> _PROBLEM_
From the report on the Commons crime debate below, list every solution the report says came up in yesterday's debate.

And if the causes of Britain's current scourge were not varied enough, the solutions coming thick and fast in yesterday's Commons debate certainly were: the Church, approved homes, the police, the Government, Baroness Thatcher, hanging, flogging and castration. While Michael Jack, a Home Office minister, sought to argue that the country was not 'in the grip of a strange new phenomenon' and fear of crime was far worse than the problem itself, one Tory backbencher maintained that there would not be any fear if villains were simply blasted away.
The problem might be eased now that Sir Anthony has had second thoughts about a sequel to the film Silence of the Lambs, in which he played a psychopathic killer, because the actor was apparently concerned about the influence of violence on screens. He was to be congratulated, Graham Riddick, Tory MP for Colne Valley, said.
Liberal do-gooders, social workers and Home Office advisers were certainly not to be praised, said Warren Hawksley, Conservative MP for Halesowen and Stourbridge, adding that the crime wave was their fault.

> _GIVEN INFORMATION_
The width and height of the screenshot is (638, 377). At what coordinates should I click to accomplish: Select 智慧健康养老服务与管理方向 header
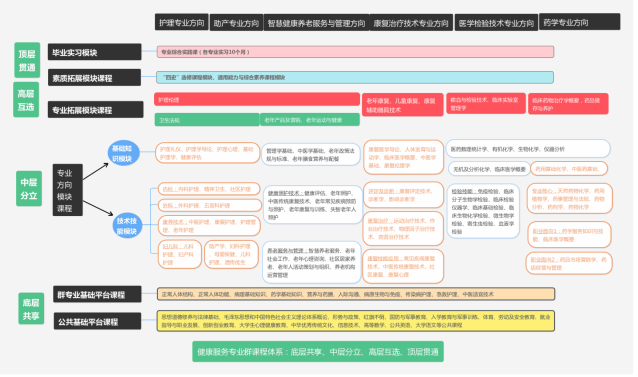tap(317, 23)
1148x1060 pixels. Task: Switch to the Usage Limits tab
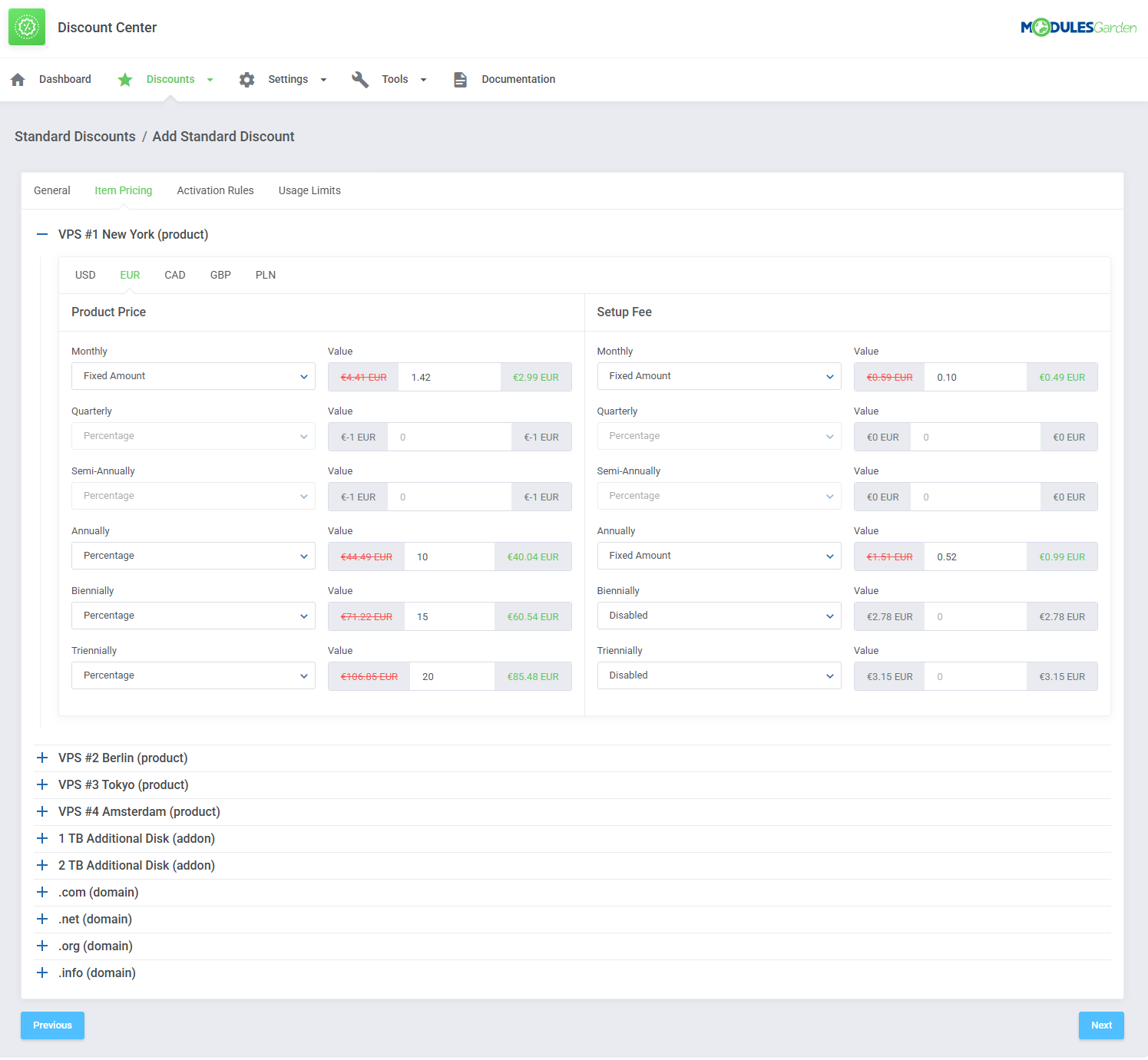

> _EXERCISE RESPONSE_
The Church, approved homes, the police, the Government, Baroness Thatcher, hanging, flogging, and castration.